Task statement —
Would you please copy the part of the material below that opens with the line containing "You are a GUI" and closes with the line containing "This screenshot has width=1280, height=952."? Copy it exactly, and only it.

Data listing —
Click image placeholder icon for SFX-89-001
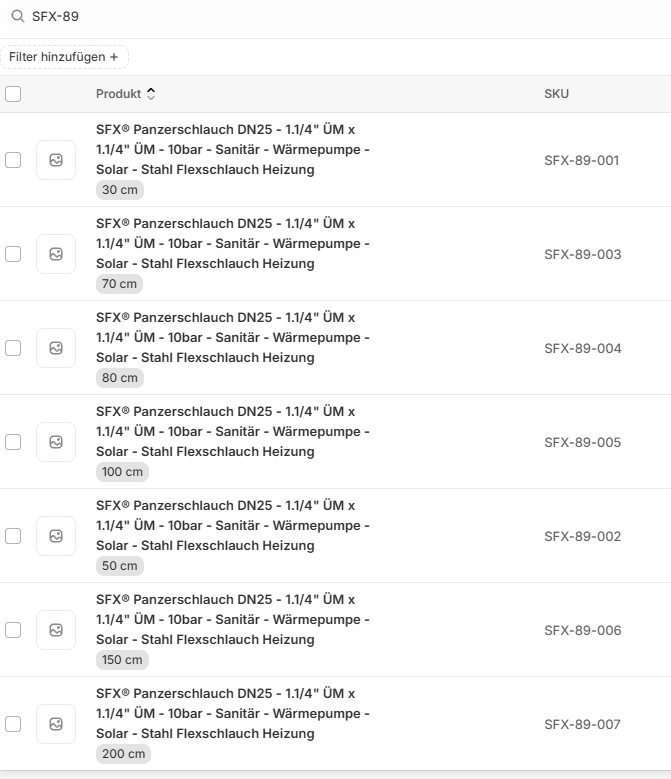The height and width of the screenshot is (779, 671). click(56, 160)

==

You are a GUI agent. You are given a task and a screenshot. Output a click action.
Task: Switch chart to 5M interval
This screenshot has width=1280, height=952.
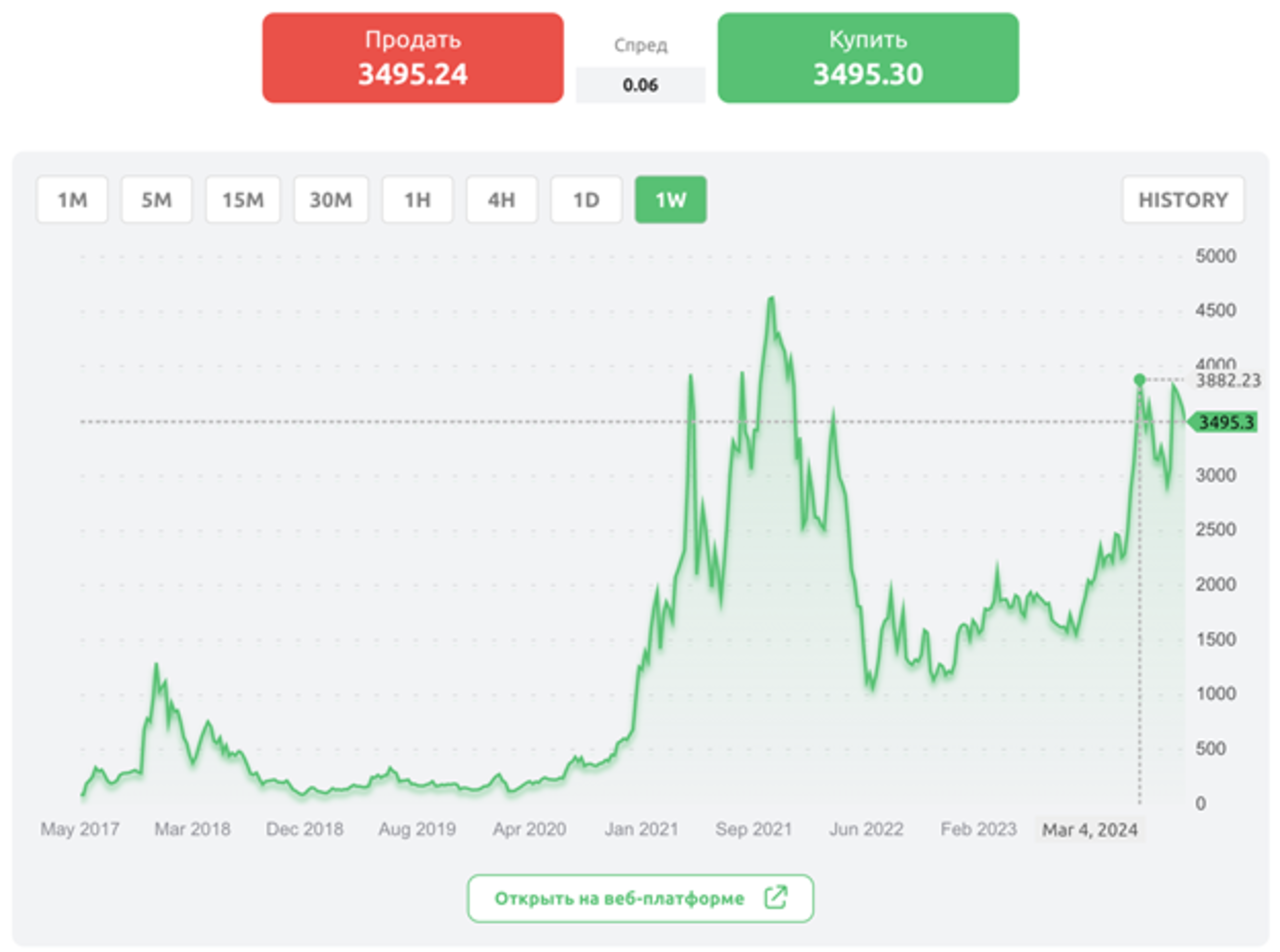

* * *

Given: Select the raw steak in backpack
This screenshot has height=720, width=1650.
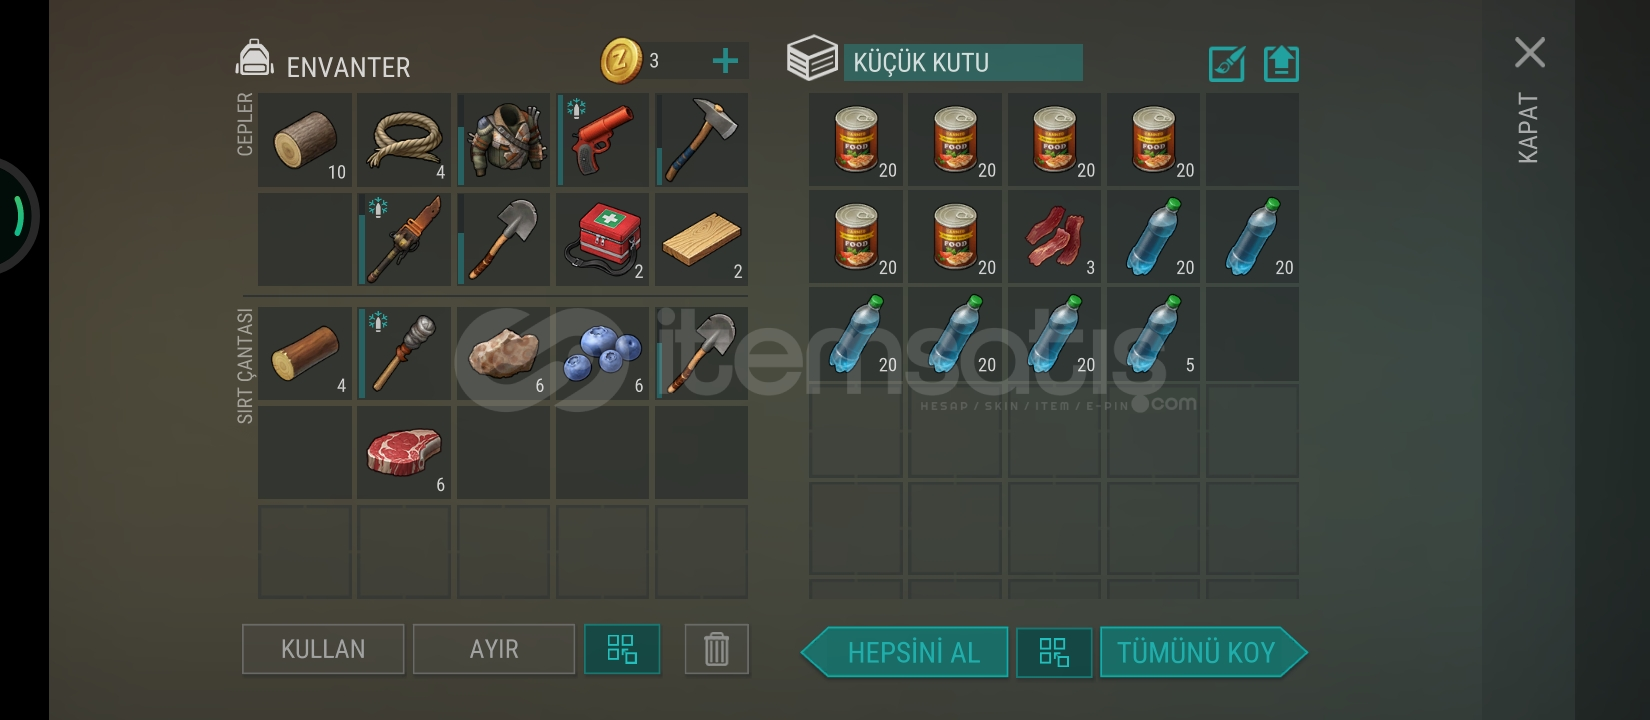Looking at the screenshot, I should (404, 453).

Solved problem —
You are a GUI agent. You are given a task and a screenshot. Output a click action.
Task: Switch chart to 5M interval
This screenshot has width=1280, height=952.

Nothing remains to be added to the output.